Drinking Alcohol During Pregnancy Could Lead to Acute Myeloid Leukemia in Children
Despite public health warnings, drinking is still high among pregnant women.
AML risk increased 56 percent among children of those who drank alcohol.
PHILADELPHIA - Although acute myeloid leukemia (AML) is relatively rare in children, drinking alcohol during pregnancy could increase the risk, according to a recent paper published in Cancer Epidemiology, Biomarkers & Prevention, a journal of the American Association for Cancer Research.
Julie Ross, Ph.D., director of the division of pediatric epidemiology and clinical research at the University of Minnesota, said there are about 700 cases of AML in the United States in children each year.
"Its quite rare, so we want to be careful about worrying parents too much," said Ross, who was not involved in the study, but is an editorial board member of Cancer Epidemiology, Biomarkers & Prevention.
Ross and the lead researcher of this study, Paule Latino-Martel, Ph.D., research director at the Research Center for Human Nutrition in France, agreed that these findings should strengthen the public health recommendation against alcohol consumption during pregnancy.
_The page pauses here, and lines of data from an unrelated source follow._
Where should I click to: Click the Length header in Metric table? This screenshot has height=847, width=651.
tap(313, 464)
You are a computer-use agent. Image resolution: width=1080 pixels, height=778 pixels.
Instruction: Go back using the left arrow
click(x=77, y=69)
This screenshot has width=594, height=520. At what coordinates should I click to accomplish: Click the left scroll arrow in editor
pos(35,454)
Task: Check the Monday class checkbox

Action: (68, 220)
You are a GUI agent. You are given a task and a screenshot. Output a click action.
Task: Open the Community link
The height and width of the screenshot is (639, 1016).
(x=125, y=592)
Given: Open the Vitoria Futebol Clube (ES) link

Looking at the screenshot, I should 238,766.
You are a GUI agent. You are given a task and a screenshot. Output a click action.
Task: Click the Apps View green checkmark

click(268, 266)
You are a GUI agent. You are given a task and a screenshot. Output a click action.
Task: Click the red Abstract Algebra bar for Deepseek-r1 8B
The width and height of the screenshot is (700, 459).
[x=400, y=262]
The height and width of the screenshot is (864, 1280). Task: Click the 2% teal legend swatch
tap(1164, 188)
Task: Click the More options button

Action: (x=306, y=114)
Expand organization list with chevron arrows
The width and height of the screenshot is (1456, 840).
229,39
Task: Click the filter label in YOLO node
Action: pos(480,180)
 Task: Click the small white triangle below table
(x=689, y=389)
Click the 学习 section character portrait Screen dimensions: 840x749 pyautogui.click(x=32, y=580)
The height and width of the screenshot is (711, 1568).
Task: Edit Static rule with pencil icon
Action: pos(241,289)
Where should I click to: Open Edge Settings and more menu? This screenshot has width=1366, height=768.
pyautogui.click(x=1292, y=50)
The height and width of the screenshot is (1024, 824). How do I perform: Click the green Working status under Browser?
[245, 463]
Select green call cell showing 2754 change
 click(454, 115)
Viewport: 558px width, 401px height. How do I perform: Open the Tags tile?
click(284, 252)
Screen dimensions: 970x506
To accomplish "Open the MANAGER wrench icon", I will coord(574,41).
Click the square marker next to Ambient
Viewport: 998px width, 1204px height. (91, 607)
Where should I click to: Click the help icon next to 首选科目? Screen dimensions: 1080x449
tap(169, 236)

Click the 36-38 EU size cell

"Despite the current recommendation that pregnant women should not drink alcohol during pregnancy, alcohol consumption during pregnancy is 12 percent in the United States, 30 percent in Sweden, 52 percent in France, 59 percent in Australia and 60 percent in Russia," said Latino-Martel.
Latino-Martel and colleagues analyzed 21 case control studies. Alcohol intake during pregnancy, defined as a response to a yes or no question, was associated with a 56 percent increased risk of AML in children. The risk of AML was higher in children aged 0 to 4 years old at diagnosis. There was no significant association with acute lymphoblastic leukemia.